* [Extracted material]:
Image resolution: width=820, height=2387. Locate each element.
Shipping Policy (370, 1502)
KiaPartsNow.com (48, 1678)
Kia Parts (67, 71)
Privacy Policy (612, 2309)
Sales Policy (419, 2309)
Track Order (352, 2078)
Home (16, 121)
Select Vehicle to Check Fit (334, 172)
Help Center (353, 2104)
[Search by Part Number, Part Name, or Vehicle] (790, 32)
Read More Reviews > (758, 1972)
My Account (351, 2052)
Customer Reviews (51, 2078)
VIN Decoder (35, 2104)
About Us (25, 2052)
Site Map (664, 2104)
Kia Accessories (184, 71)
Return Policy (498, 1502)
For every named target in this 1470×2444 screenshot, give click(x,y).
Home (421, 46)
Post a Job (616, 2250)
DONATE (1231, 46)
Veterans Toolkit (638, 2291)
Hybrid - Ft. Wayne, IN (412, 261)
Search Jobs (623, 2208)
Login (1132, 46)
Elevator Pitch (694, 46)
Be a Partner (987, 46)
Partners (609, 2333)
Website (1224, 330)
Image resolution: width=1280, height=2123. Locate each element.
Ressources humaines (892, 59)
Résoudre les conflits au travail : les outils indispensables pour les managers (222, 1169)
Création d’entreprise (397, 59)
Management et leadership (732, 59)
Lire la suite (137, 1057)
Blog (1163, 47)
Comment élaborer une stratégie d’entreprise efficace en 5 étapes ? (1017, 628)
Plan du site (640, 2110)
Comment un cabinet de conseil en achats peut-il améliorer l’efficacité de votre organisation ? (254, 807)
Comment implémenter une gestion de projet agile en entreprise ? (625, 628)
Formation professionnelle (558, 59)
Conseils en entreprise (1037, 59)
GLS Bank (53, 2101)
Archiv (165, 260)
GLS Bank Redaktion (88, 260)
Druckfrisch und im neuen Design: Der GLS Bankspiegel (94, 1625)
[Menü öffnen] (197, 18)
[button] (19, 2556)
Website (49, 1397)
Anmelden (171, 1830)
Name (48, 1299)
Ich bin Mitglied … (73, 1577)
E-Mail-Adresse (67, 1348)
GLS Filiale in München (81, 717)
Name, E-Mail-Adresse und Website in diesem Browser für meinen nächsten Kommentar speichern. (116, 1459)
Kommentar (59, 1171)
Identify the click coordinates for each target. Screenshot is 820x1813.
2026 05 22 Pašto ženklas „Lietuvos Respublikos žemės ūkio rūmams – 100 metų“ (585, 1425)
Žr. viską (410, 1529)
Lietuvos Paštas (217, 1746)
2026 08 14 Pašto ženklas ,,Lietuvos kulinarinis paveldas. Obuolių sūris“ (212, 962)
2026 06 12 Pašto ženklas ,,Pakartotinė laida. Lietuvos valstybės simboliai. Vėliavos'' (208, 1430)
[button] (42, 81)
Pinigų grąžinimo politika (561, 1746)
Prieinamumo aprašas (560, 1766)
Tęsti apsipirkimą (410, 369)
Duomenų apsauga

* [Assignment]: Retype, in the same exact form, the lines of the material above from the line holding "Kia Accessories (184, 71)" through the line holding "Management et leadership (732, 59)".

* [Solution for this exercise]:
Kia Accessories (184, 71)
Return Policy (498, 1502)
For every named target in this 1470×2444 screenshot, give click(x,y).
Home (421, 46)
Post a Job (616, 2250)
DONATE (1231, 46)
Veterans Toolkit (638, 2291)
Hybrid - Ft. Wayne, IN (412, 261)
Search Jobs (623, 2208)
Login (1132, 46)
Elevator Pitch (694, 46)
Be a Partner (987, 46)
Partners (609, 2333)
Website (1224, 330)
Image resolution: width=1280, height=2123. Locate each element.
Ressources humaines (892, 59)
Résoudre les conflits au travail : les outils indispensables pour les managers (222, 1169)
Création d’entreprise (397, 59)
Management et leadership (732, 59)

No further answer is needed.